Nasıl üzüldüm anlatamam, öğlen gelince ofise koşarak mutfağa baktım yoktu.. Yani hani çok beklediğin bir şeyi görmek istersin eve girince hani  annen ya da baban ya da sevgilin ya da hazır,kurulu bir masa,beklediğin mektup ne bileyim öyle bir şey işte.... Onları görmekten daha çok istedim bugün mutfağa gelince ama yerine bir tane bizim oralar kılıklı bir gencten çocuk göndermişler..Ah dedim salak kafa dün getirecektin işte,devirdin g.tünü unuttun, gitti işte kız..
Gerçi bir ya da en fazla iki günlüğüne gelmişti. 18 yaşında,inanılmaz nazik, cok güzel.. Herkes 18 yaşında gezerken o çaycı olmak için ISS’ye girmiş. Lise mezunu,üniversiteye gidecekmiş. Ayağında siyah muz çorap ama beyaz sandaletle.. Yase’ye anlattim ama öyle kıroooo diye gülerek değil,üzülerek.. Yoktur,ondan öyle giymiştir dedi. Tabii yokluktan. Sonucta 18 yaşında,modaydi şuydu buydu en çok takıldığı zamanlar..Herkes istediğini giyerke ya da gezerken o burada,ona çay yap buna kahve.. Yok bu sade değil geri götür..

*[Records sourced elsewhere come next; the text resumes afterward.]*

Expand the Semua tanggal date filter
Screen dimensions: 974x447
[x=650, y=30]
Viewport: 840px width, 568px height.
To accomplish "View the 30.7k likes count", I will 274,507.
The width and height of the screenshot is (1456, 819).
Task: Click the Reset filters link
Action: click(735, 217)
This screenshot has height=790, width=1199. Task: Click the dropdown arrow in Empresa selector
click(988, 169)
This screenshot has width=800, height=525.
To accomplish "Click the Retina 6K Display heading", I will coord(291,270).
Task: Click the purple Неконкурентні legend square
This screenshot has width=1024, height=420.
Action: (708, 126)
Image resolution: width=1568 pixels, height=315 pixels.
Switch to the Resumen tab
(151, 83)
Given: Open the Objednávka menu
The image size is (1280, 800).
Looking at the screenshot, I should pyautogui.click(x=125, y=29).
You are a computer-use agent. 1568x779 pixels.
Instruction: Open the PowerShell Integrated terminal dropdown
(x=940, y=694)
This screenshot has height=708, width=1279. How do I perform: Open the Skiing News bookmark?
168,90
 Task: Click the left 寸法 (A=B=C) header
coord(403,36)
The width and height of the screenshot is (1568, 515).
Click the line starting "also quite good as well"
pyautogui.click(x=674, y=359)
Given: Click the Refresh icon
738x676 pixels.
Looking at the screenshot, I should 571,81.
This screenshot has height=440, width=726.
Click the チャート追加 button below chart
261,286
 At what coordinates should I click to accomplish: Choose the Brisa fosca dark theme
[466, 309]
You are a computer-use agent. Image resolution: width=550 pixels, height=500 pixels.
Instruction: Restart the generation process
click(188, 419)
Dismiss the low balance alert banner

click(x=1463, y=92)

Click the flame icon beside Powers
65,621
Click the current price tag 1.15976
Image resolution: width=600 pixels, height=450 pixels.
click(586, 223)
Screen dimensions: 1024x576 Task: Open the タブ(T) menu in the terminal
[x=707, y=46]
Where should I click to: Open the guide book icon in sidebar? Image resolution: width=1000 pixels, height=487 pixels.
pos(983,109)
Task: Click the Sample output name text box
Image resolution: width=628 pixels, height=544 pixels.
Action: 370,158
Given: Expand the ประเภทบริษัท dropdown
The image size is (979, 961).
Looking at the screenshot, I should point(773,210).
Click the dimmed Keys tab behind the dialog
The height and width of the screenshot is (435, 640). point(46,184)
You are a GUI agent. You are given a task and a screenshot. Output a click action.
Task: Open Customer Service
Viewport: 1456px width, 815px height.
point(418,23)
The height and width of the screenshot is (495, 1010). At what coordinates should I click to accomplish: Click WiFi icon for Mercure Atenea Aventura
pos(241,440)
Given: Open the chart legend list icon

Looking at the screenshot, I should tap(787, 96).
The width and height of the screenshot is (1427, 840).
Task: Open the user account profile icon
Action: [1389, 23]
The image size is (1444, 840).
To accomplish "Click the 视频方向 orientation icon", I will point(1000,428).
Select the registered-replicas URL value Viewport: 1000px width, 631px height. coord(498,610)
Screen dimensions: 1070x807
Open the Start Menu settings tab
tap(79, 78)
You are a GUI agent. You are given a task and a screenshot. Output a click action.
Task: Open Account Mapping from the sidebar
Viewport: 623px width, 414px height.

Bugün yağmur yağıyor çok fena,yağmur yağınca daha bir üzüldüm. Şimdi benim yüzümden sandaletiyle gezecek.. Of yagmur yag yeter artık yağma,yeter...Yemin ediyorum öleceğim vicdan azabindan.. Şimdi yine konu iyiliğe geldi.. Kizcağız 1 günlük intibasina göre iyiydi. Sadece o yaşında çaycılık yapması bile onun iyi,sorumlu olduğunun göstergesi aslinda.. Eee noldu,bak ben ona ne guzel bir babet vercektim,sıfır km resmen,yani soylemesi ayip banana republic.. Kizcagiz gelemedi. Bu bile iyi olmamak icin bir sebep..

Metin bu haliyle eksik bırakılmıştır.